反复早期自然流产的遗传因素分析及咨询指导

Exploration on genetic etiology in recurrent spontaneous abortion and gentetic counseling

目的探讨反复早期自然流产(RSA)与染色体异常的相关性,提供遗传咨询意见。方法对248对(496例)有RSA史的夫妇进行外周血淋巴细胞的染色体核型分析,对其中58例RSA患者取无菌绒毛进行细胞培养、染色体制备及核型分析。结果 248对RSA夫妇中,共检出染色体异常核型19例,总异常检出率为3.83%,其中,男性11例,女性8例。平衡易位是最主要的异常类型,共5例,9号臂间倒位5例,罗氏易位4例,染色体多态性3例,短臂增加、长臂缺失各1例。58例流产绒毛培养成功44例,其中染色体异常25例(56.82%),异常核型以三体症最多(20/25,80%),其次为三倍体(3/25,12%),单体(2/25,8%)。结论染色体异常尤其是绒毛染色体数目异常、外周血染色体易位是RSA的常见遗传学原因,对RSA夫妇和流产绒毛进行细胞遗传学分析对明确病因、提供遗传咨询指导再次成功妊娠有着重要的临床意义。
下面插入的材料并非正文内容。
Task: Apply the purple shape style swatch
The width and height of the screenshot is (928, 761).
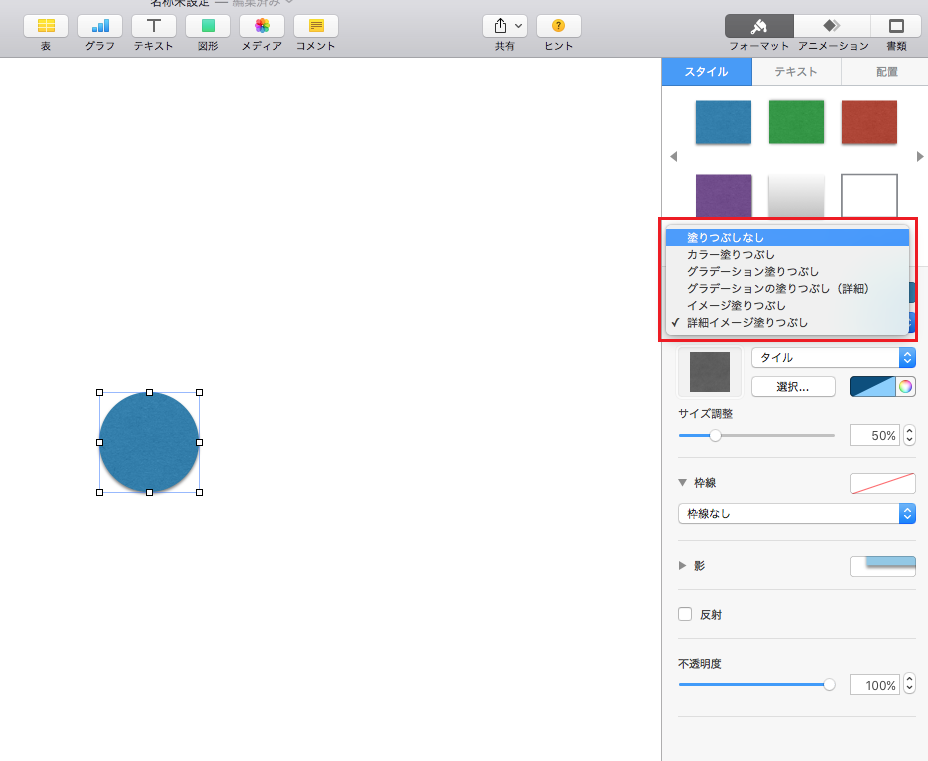Action: (x=723, y=196)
Objective To explore the relationship between early recurrent spontaneous abortion and chromosome abnormality, and to provide proper genetic counseling. Methods Lymphocytes in peripheral blood of 248 couples （496 cases） with early recurrent spontaneous abortion were collected, then chromosomal karyotyping was performed. Fetal chorionic villus samples were collected from 58 cases of women diagnosed with recurrent spontaneous abortion before 14 weeks gestation. All villi specimens were cell cultured and karyotyped to confirm the fetal chromosomal status. Results Among 248 couples of recurrent spontaneous abortion, 19 cases with abnormal karyotypes were detected, the total abnormal rate was 3.83% （19/496）. Among those samples, 11 men and 8 women with abnormal karyotypes, including 5 cases of balanced translocation, 5 cases of inversion in chromosome 9, 4 cases of Roche translocation, 3 cases of chromosomal polymorphism, and 2 cases of chromosomal deletion or addition. Among 44 successfully cultured and karyotyped samples, the chromosomal abnormality rate was 56.82%. The results of karyotyping yielded 18 autosomal trisomies （20/25, 80%）, 3 cases of triploidy （3/25, 12%）, and 2 cases of monosomy X （2/25, 8%）. Conclusions Embryo chromosomal abnormality and translocation karyotype are two of the main important contributors to early recurrent spontaneous abortion. Chromosome examination among the couples of recurrent spontaneous abortion and chorionic villous samples has important influence on identification of etiology and genetic counseling in routine prepotent work.